Ryan Bader vs. Rafael Cavalcante
Cavalcante really wanted Daniel Cormier in July, the fight that was initially planned. Then, he saw Cormier’s fight with Dan Henderson at UFC 173 and was more than happy to fight Bader instead. "Feijao" has even more urgency than usual to finish this one (and all of his fights have ended in finishes) because the World Cup is on. So Cavalcante comes out firing and Bader immediately takes him down.
This does not make "Feijao" happy. Like his buddy Anderson Silva against Yushin Okami the first time, Cavalcante upkicks Bader while Bader is grounded. Referee Steve Mazzagatti was too busy swiping right on Tinder, so he misses it.

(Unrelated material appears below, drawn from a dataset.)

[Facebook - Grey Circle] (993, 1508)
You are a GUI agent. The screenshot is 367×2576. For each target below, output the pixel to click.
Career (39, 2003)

Bader is hurt and "Feijao" pounces for the finish. Dana White is irate and Twitter goes nuts. Mazzagatti bolts from Rogers Arena, gets his Canadian citizenship and starts a new career as an ice fisherman.
Rory MacDonald vs. Tyron Woodley
At media day, MacDonald tells reporters he wishes he could grow a "hipster" beard like the one Woodley is sporting, but the best he can do is a soul patch. When told of MacDonald’s comments, Woodley just shakes his head. Woodley says he wants to win by knockout as quickly as possible, while MacDonald said he would prefer not to fight and just settle their disagreement by debate. Or maybe chess.
The fight starts off fast with Woodley pressuring with boxing and wrestling and MacDonald trying to counter. The hometown crowd starts to get behind MacDonald, which confuses him because no one in the United States ever cheers for him. It lights a fire under "Ares" and he becomes more aggressive, even taking Woodley down at one point and landing ground and pound. The fight goes to the judges and MacDonald wins a split decision win.
Woodley is angry. MacDonald, wearing black-rimmed glasses and a snazzy overcoat instead of an MMA t-shirt, is ambivalent. He just ever-so-subtly shows a smile and it’s gone as fast as a Molson in the Rogers Arena upper deck.
Demetrious Johnson vs. Ali Bagautinov
Think this fight was hard for the UFC to sell? Bagautinov says more interesting things in English to reporters than Johnson does and he doesn’t even speak the language. The fight is exciting, though, as ones involving "Mighty Mouse" usually are. Johnson has a clear speed advantage, but Bagautinov hangs in the wrestling game with his sambo base. He is hardly blown out and even catches Johnson a few times with punches.
In the end, "Mighty Mouse" wins by decision and solidifies himself once again as one of the top pound-for-pound fighters in the world. At the postfight press conference, Johnson says he’ll fight anyone next, has no response for John Dodson’s trash talk and talks at length about working hard. Three media members nod off (won’t mention any names) and UFC president Dana White has to swap out his pink Vitaminwater-like substance for some Xyience. And then chases it with some NOS.
Bagautinov is relatively happy despite the loss. He says in Russian that at least he went the distance unlike "that Khabilov guy," which the interpreter translates to "it was good fight."